■ About this task ■
Pictures in the entries below are to be left out; otherwise, reproduce exactly the lines from the first through the line containing "Given: Click the Middle East region label".

Stored data
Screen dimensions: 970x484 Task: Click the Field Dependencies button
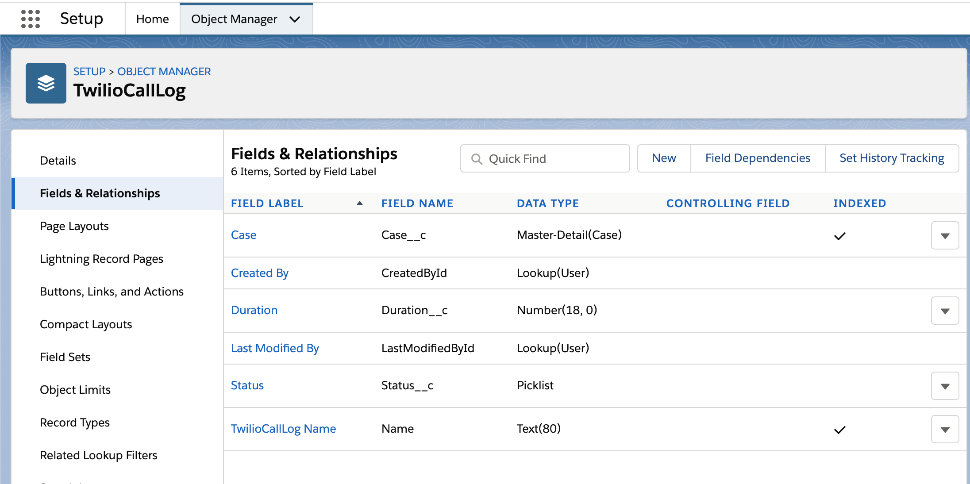coord(758,158)
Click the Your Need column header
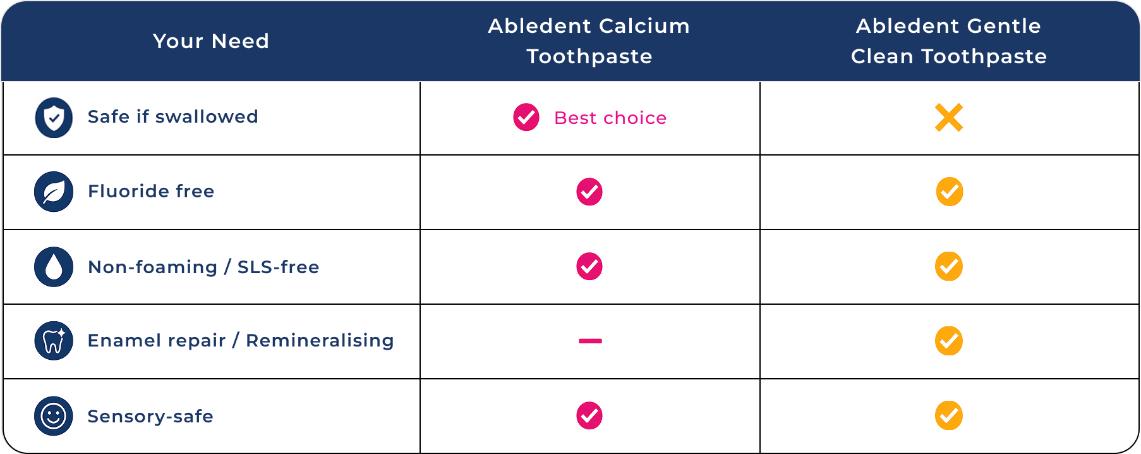The width and height of the screenshot is (1141, 454). coord(211,41)
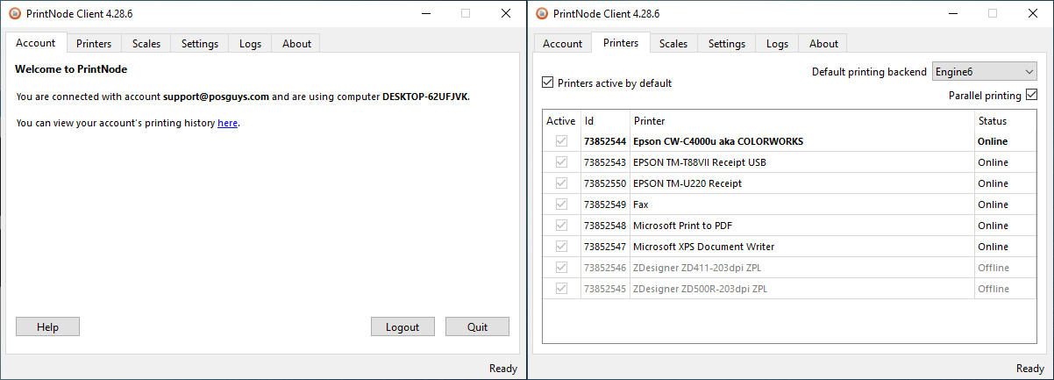Click the Status column header
The width and height of the screenshot is (1054, 380).
click(993, 121)
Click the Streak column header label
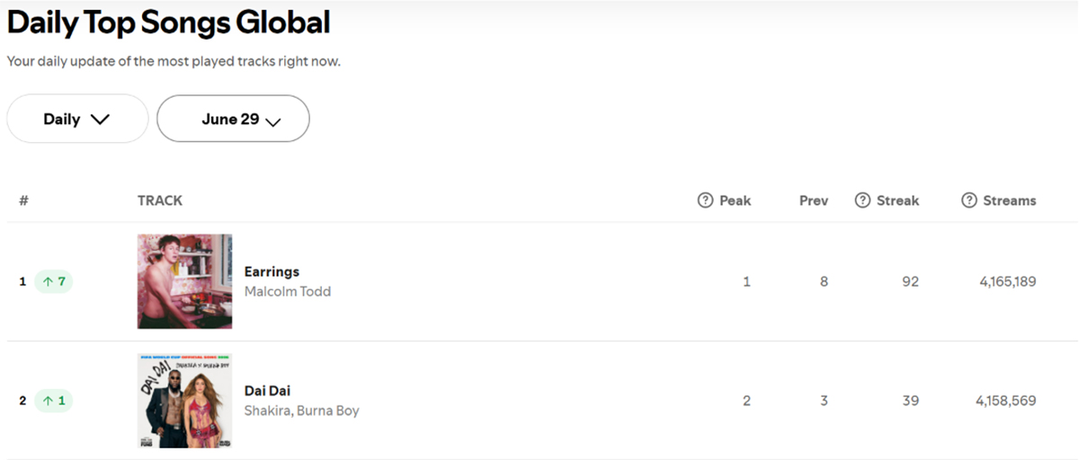This screenshot has width=1079, height=460. coord(898,200)
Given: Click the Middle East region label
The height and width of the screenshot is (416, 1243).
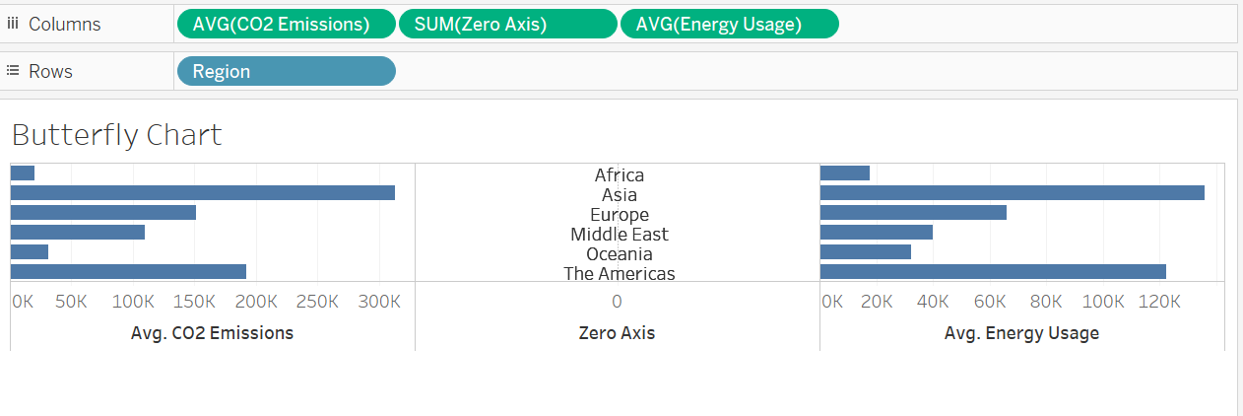Looking at the screenshot, I should click(619, 235).
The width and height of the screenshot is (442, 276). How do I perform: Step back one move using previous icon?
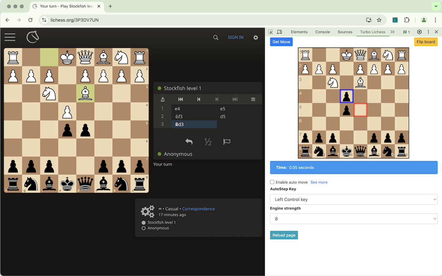pyautogui.click(x=199, y=99)
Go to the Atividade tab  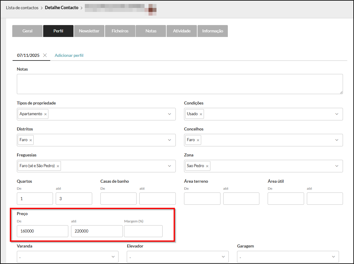[x=182, y=31]
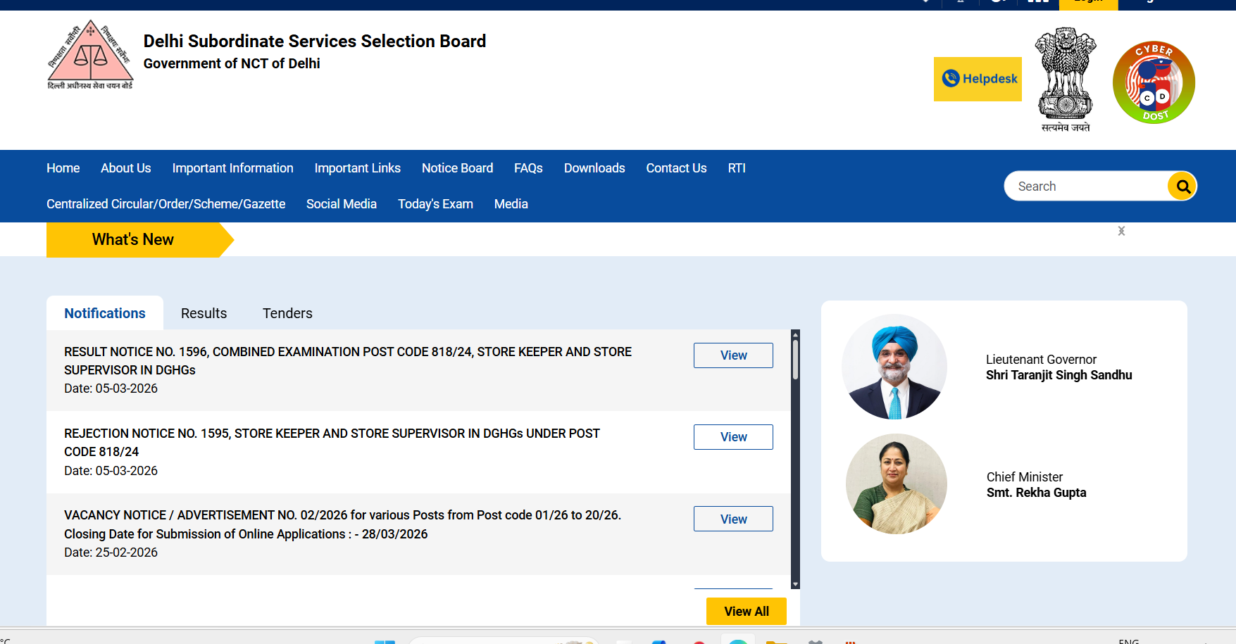The width and height of the screenshot is (1236, 644).
Task: Switch to the Tenders tab
Action: coord(287,313)
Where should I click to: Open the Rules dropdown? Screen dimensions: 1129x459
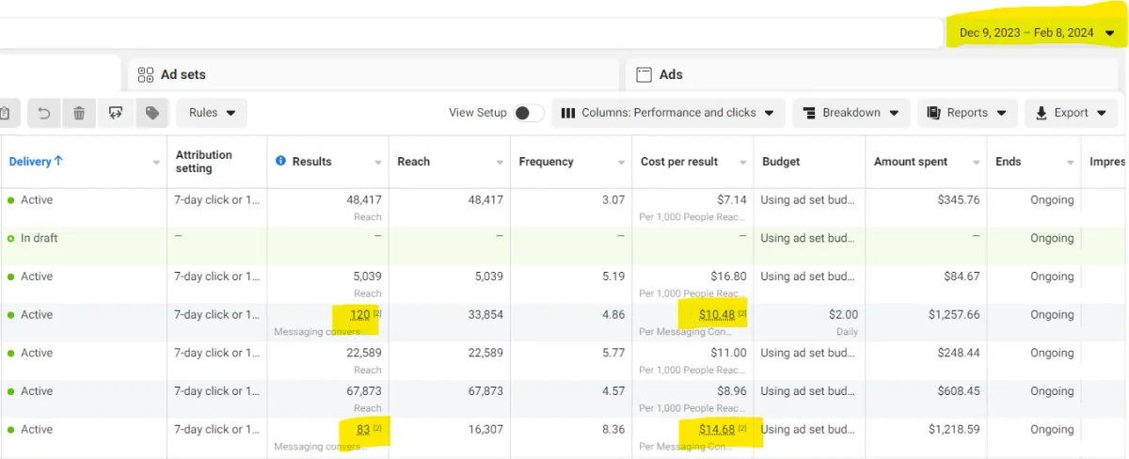click(211, 113)
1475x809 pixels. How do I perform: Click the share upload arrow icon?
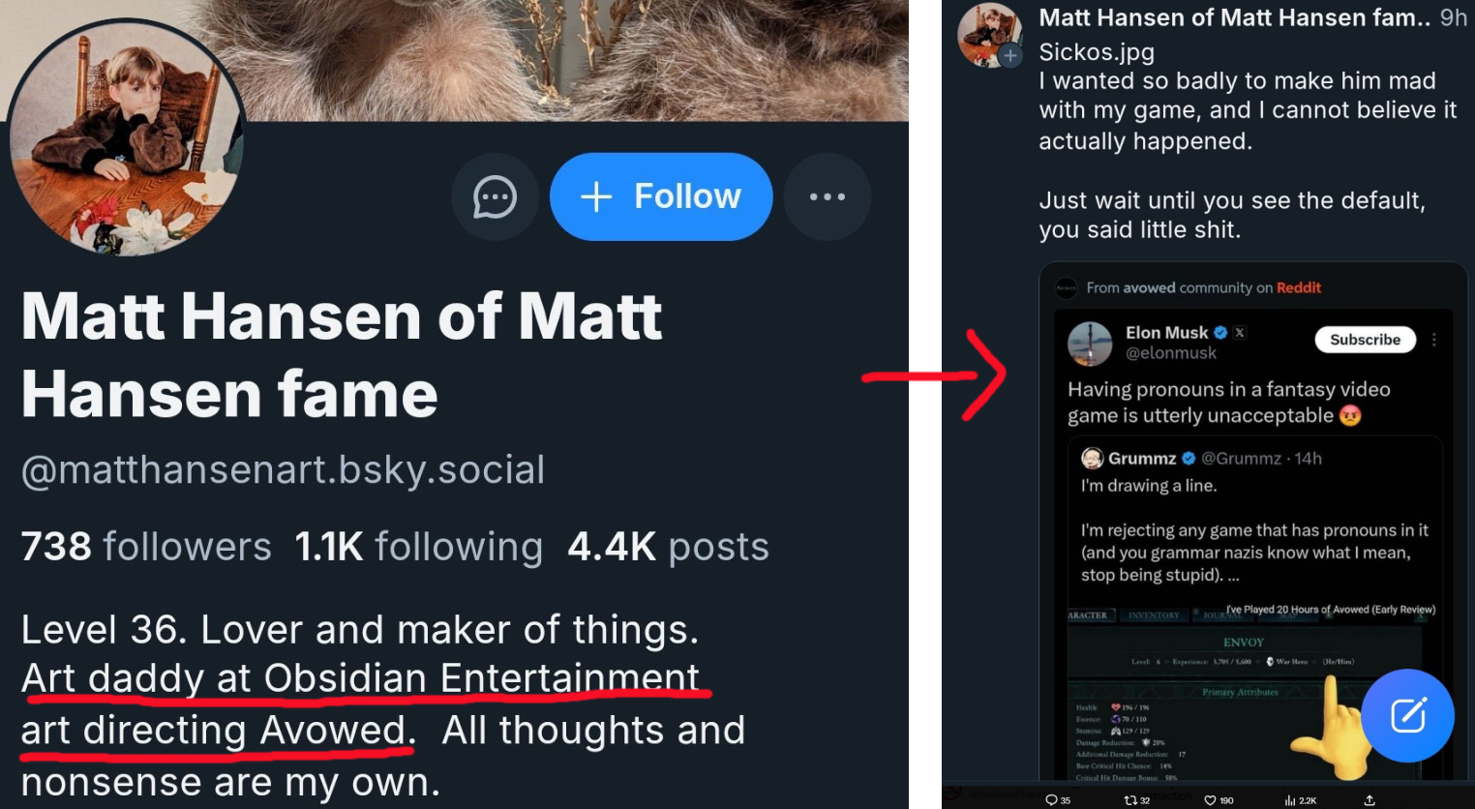(x=1370, y=800)
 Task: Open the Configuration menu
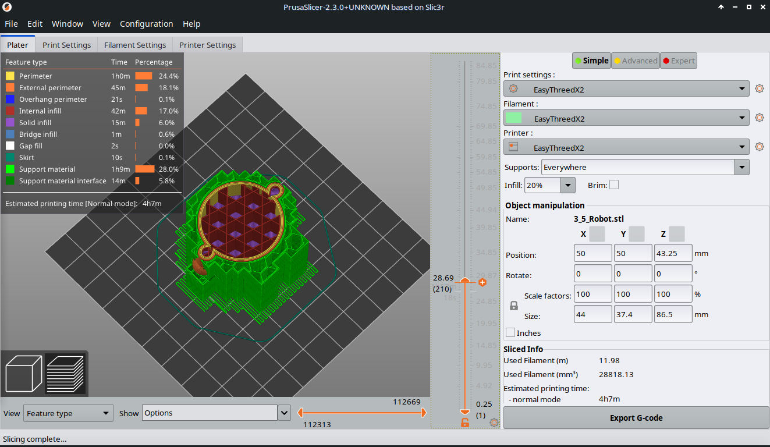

■ Result ■
Screen dimensions: 970x484 Task: Click the Field Dependencies button
coord(758,158)
Click the Your Need column header
The width and height of the screenshot is (1141, 454). coord(211,41)
Click the Status column header
The width and height of the screenshot is (1054, 380).
click(993, 121)
Click the Streak column header label
This screenshot has width=1079, height=460. coord(898,200)
Given: Click the Middle East region label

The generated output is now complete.